Provided data below:
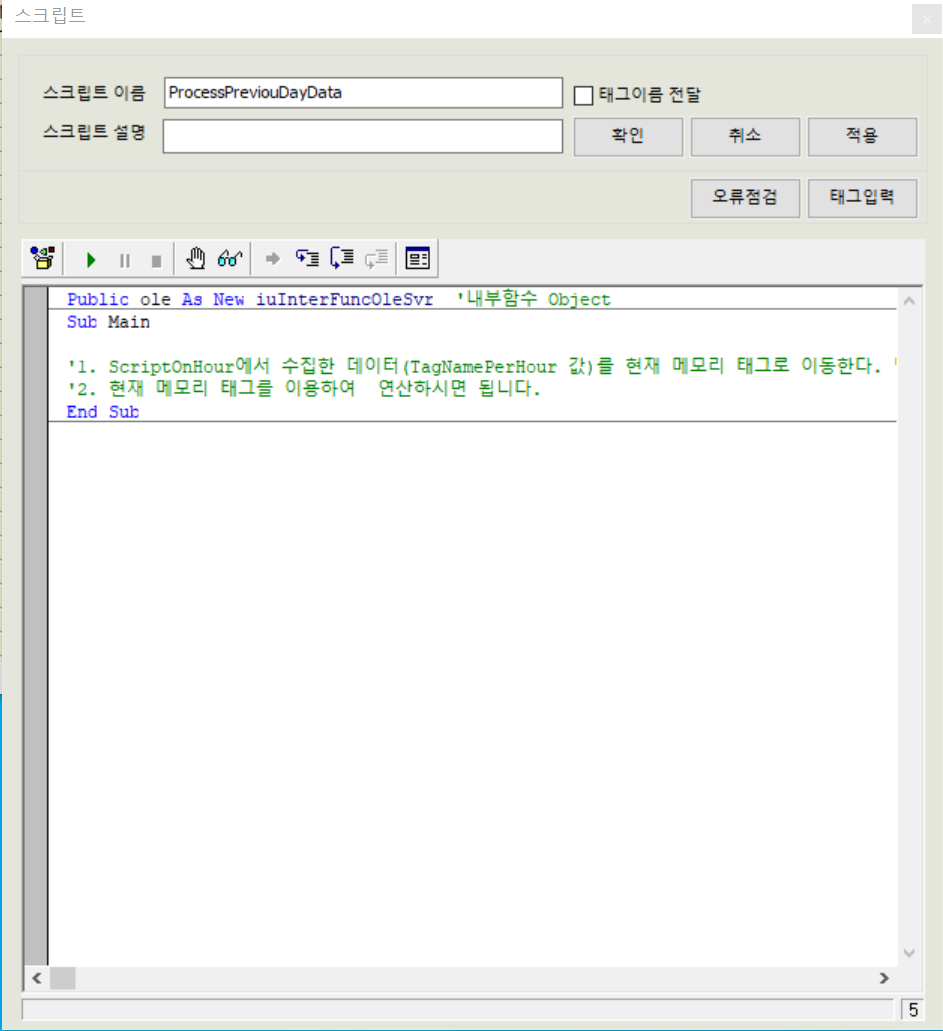The image size is (943, 1031).
Task: Click the 스크립트 설명 description field
Action: (x=362, y=136)
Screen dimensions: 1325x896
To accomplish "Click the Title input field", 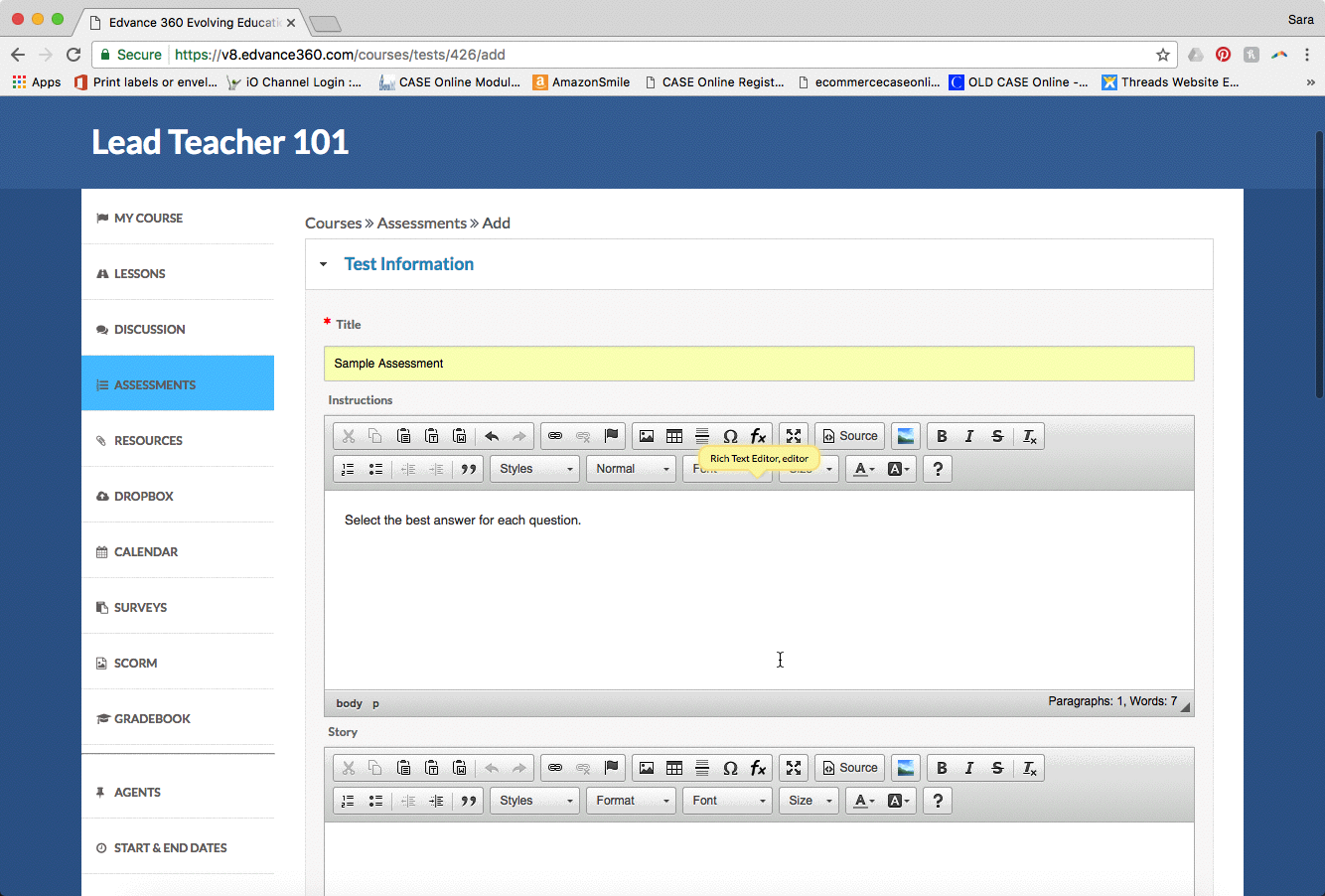I will click(759, 364).
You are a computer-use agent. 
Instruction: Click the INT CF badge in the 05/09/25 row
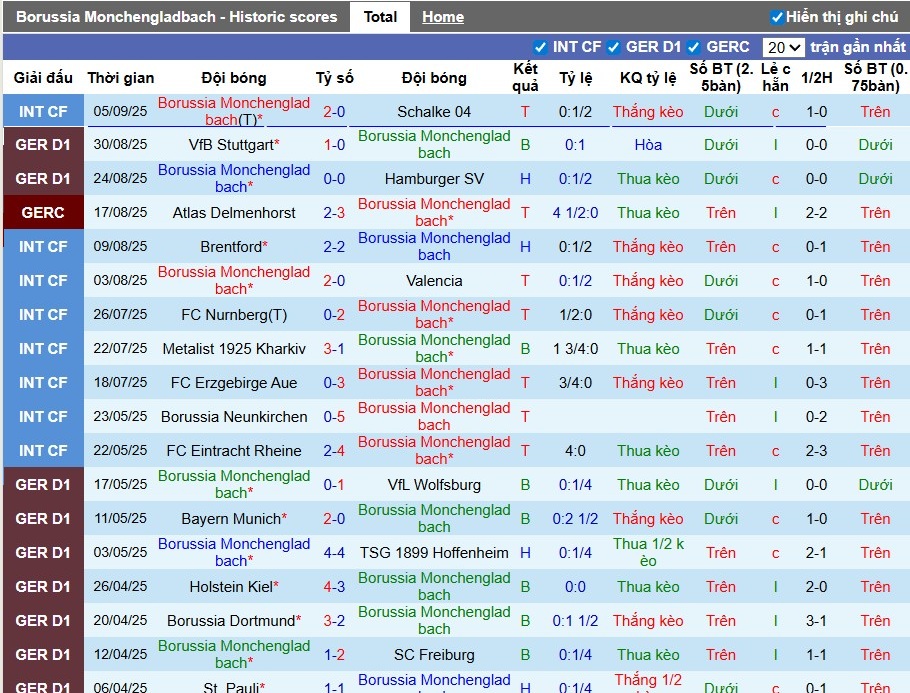pos(43,112)
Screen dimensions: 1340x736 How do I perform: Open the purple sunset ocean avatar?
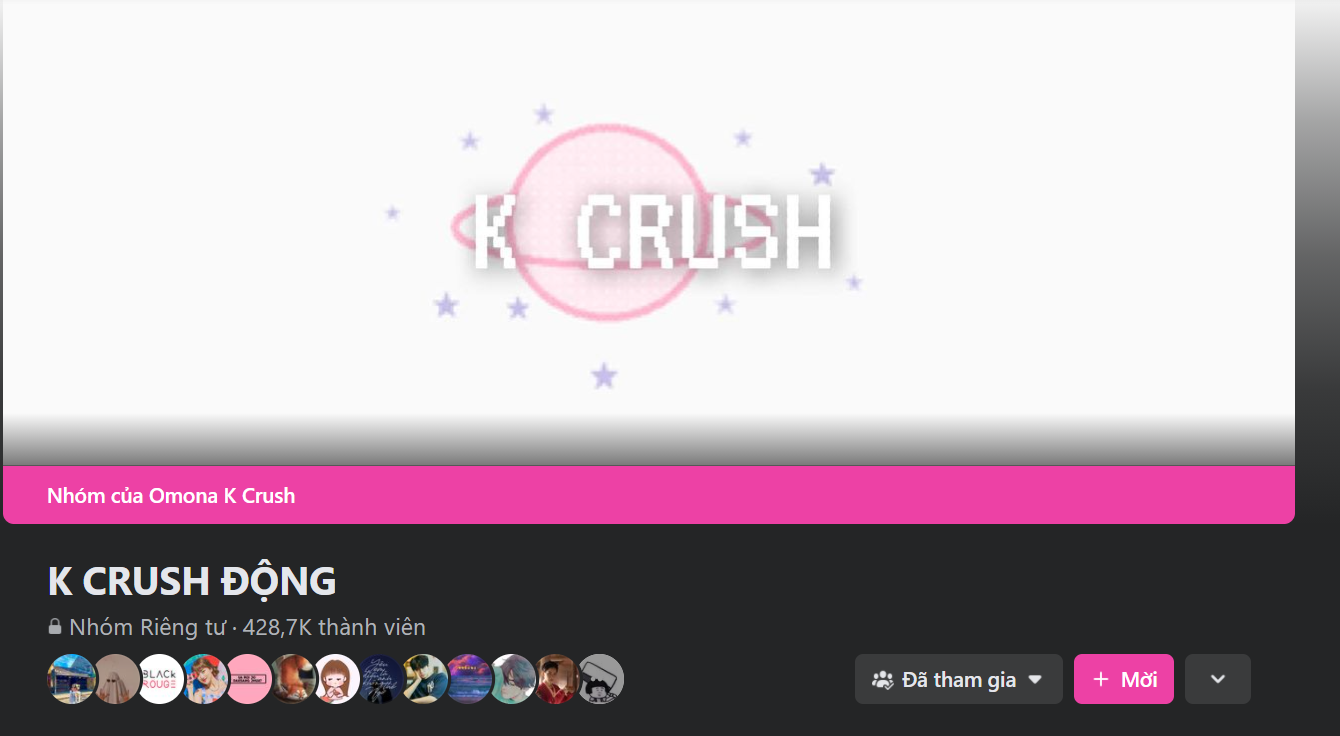(x=468, y=679)
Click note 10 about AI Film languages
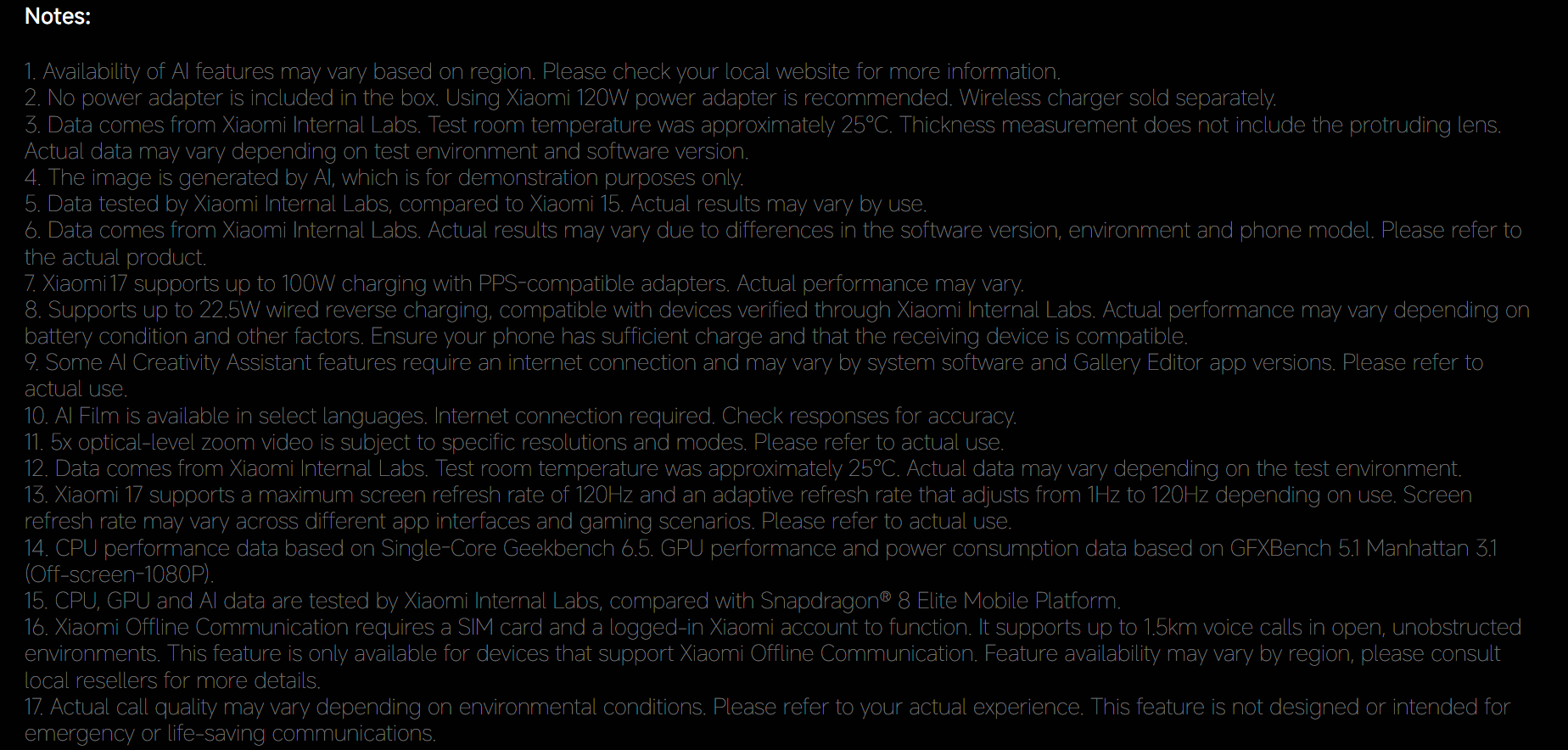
End of Provided data.
▸ What is being asked
Where the line with "Screen dimensions: 1340x736" appears in the entries above, begin there and restate every line to the end word for word, minus the pictures.

▸ Finished task
Screen dimensions: 1340x736 How do I perform: Open the purple sunset ocean avatar?
(x=468, y=679)
Click note 10 about AI Film languages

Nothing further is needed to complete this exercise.